Problem statement
Which five epic overland journeys by Levison Wood does the article on him mention?

Extract to read
Levison Wood on drinking urine and eating maggots

Form an orderly queue, ladies of Great Britain. Levison Wood, the handsome explorer, is single again, another love affair sacrificed to his urgent wanderlust.

He may be feeling a bit blue about it. ‘I, well, ah, no, I’m not in a relationship any more. It was complicated and going away on this trip, er, it was not meant to be…’

But he’s never been a man for whom home and hearth exerts a greater pull than the open road.

The trip he’s referring to is his recent circumnavigation of the Arabian Peninsula, a homage to his hero TE Lawrence. It’s the fifth of five epic overland journeys, which began in 2013 when he became the first man to walk the length of the Nile, two years in the planning, 4,250 miles and nine months of blisters and hardship. The Caucasus, Central America and the Himalayan roof of the world followed. The result has been a portfolio of award-winning writing and some riveting television.

Levison Wood has never been a man for whom home and hearth exerts a greater pull than the open road

His latest book, Eastern Horizons, about a youthful Silk Road hitchhike, is out now and Walking The Americas, an expedition through Central America, is published in paperback this month. The two volumes stand in contrast to each other: one is a nobly impoverished trek from Europe to Asia, the other is a brave but far more commercially informed adventure.

Interestingly, Wood has dec-lined any external funding for his Arabian trip, paying the whole six-figure bill from his own pocket. It’s a financial risk he’s willing to take to buy back the freedoms he lost to sponsorship.

‘There would be some significant health and safety issues with backing for a trip to the Arabian Peninsula – it’s never out of the headlines,’ he says. ‘And the more other people become involved the less risk you can take. I am never reckless, but adventures are an inherently risky business and so they should be. That’s part of what makes me do the job.

‘Risk has a lot of negative connotations but it is essential. Not taking risks breeds fear. You should be courageous and face your fears. How can you grow if you don’t?’

This is the kind of attitude that saw Wood’s fellow explorer Benedict Allen rescued by helicopter from Papua New Guinea last November after being felled by malaria and trapped by tribal wars. Wood defends him: ‘If he was sick and struggling then it was right that he was rescued. When I fell off a mountain in Nepal I had to be rescued, and very glad of it I was too. I’ve had a few close calls along the way.’

So having to be rescued occasionally is an occupational hazard? ‘You could say that.’

Nor does he believe Allen’s ‘radio silence’ expeditions, in which he refuses to take a mobile or a GPS device, are in any way selfish.

Ditto the extraordinary plan recently announced by Ben Fogle and Olympic cyclist Victoria Pendleton to scale Mount Everest together this May, even though both are married and Fogle has a young family.

‘What is more selfish than being entirely absorbed by your own little private universe in the form of a family? It could be argued that is selfish. Focusing on your passion and your dreams takes great vision and that can inspire and motivate untold numbers of other people in their lives. If you have to get lost in the jungle or climb a mountain to fulfil that potential then it’s not selfish.

‘If you have a partner they should know what they are getting into at the start. If you sign up to life with someone like that [he means like him] then it’s going to be part of the relationship.’

Applicants for the position of Wood’s girlfriend, please take note.

Dataset rows
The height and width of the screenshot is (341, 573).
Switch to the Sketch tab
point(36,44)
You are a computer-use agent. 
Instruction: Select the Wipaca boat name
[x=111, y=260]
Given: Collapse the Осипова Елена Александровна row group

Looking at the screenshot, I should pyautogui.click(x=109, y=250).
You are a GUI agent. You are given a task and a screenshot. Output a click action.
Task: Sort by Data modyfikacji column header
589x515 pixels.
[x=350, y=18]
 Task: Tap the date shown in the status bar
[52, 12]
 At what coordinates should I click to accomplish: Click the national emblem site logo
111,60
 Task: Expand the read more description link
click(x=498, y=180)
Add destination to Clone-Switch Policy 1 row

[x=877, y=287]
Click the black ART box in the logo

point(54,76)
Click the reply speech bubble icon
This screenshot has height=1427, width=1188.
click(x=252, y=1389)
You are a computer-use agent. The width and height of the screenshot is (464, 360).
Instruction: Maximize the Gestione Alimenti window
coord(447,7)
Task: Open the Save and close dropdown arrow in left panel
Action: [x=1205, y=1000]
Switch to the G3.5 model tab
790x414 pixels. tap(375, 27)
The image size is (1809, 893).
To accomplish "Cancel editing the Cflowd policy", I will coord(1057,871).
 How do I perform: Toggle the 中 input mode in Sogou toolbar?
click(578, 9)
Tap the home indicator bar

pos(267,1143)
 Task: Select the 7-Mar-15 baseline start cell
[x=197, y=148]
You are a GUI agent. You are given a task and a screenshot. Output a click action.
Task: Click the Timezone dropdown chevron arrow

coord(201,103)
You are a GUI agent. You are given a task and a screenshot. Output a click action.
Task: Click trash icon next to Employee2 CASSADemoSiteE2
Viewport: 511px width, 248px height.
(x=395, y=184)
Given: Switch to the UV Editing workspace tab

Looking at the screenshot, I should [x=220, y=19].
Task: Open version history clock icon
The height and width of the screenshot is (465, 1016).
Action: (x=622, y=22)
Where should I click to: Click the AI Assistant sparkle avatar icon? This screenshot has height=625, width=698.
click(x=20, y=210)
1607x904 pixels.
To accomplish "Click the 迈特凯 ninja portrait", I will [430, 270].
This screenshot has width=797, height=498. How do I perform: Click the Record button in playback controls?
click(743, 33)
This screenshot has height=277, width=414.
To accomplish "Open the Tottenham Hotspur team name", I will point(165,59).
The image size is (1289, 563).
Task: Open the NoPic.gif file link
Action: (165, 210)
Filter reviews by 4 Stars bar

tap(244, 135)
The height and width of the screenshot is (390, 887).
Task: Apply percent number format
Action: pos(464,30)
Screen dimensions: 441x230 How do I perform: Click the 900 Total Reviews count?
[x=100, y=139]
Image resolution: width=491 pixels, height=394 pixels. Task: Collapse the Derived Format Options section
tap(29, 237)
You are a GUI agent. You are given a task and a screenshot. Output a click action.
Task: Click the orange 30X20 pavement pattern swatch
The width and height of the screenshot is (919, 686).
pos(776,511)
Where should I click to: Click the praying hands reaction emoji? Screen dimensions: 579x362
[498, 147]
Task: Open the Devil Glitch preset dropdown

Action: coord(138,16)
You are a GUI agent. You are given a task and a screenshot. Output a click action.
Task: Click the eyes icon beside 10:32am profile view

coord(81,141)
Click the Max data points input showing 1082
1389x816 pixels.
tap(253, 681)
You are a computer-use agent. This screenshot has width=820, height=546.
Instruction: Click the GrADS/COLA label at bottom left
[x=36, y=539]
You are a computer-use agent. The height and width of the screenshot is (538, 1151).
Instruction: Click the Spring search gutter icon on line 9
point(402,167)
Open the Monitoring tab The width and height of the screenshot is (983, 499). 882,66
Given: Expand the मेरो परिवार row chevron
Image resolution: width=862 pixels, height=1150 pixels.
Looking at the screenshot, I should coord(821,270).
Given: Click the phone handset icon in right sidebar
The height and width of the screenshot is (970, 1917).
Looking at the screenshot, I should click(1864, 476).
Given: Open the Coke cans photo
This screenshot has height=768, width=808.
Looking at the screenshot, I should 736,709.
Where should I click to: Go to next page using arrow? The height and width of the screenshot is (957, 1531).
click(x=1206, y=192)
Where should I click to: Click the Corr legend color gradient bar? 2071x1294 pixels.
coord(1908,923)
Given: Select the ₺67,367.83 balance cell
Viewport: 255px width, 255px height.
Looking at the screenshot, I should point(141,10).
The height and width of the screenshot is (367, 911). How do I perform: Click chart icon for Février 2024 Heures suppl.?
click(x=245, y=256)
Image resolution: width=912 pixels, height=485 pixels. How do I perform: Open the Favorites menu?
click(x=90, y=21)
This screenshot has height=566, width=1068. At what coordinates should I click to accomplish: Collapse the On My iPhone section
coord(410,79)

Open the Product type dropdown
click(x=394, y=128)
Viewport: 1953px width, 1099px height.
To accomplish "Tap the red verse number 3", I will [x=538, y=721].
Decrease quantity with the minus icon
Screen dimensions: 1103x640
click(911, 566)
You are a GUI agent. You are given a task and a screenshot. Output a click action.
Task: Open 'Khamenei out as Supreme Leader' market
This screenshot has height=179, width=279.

Task result
- Walking the length of the Nile
- The Caucasus
- Central America
- The Himalayan roof of the world
- The circumnavigation of the Arabian Peninsula